What is expected: Report how many lines of the following entries include the string "Expand"; respond with the number alone.

Given data:

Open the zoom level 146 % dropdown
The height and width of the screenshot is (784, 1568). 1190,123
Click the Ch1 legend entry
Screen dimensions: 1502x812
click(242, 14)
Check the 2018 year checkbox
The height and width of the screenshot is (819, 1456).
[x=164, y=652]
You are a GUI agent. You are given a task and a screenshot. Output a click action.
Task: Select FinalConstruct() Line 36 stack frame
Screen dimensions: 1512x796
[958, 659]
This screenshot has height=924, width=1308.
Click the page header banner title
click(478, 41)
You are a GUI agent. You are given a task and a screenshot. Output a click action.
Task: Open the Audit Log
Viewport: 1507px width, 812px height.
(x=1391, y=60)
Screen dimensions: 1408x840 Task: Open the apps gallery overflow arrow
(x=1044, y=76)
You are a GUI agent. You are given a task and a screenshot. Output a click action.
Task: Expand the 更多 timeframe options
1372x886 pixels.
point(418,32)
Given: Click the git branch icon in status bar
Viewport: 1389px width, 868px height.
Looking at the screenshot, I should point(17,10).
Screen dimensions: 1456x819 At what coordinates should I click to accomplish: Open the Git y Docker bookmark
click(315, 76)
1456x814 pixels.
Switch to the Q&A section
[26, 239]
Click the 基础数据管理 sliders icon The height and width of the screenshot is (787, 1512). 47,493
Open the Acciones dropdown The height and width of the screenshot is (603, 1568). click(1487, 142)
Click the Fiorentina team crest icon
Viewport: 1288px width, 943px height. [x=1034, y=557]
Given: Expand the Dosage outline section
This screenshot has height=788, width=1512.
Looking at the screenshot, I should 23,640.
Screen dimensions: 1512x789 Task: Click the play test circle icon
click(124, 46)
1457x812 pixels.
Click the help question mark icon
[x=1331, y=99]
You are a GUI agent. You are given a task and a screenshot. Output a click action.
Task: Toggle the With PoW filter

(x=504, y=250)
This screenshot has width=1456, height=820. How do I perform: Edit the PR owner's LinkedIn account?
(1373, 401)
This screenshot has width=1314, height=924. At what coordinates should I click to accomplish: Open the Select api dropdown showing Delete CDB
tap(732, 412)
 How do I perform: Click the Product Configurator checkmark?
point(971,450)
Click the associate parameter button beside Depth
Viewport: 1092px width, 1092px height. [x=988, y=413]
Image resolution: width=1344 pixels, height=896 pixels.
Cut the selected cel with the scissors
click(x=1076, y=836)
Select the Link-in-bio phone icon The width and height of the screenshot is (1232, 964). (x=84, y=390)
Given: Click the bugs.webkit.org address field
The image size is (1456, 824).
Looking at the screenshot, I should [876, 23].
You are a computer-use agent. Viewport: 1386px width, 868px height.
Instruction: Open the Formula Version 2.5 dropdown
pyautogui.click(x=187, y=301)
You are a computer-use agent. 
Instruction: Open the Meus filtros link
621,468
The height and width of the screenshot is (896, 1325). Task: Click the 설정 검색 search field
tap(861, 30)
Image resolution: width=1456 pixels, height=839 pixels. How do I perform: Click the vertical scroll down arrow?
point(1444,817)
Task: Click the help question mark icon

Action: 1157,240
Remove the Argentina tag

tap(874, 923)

Reply to the task: 2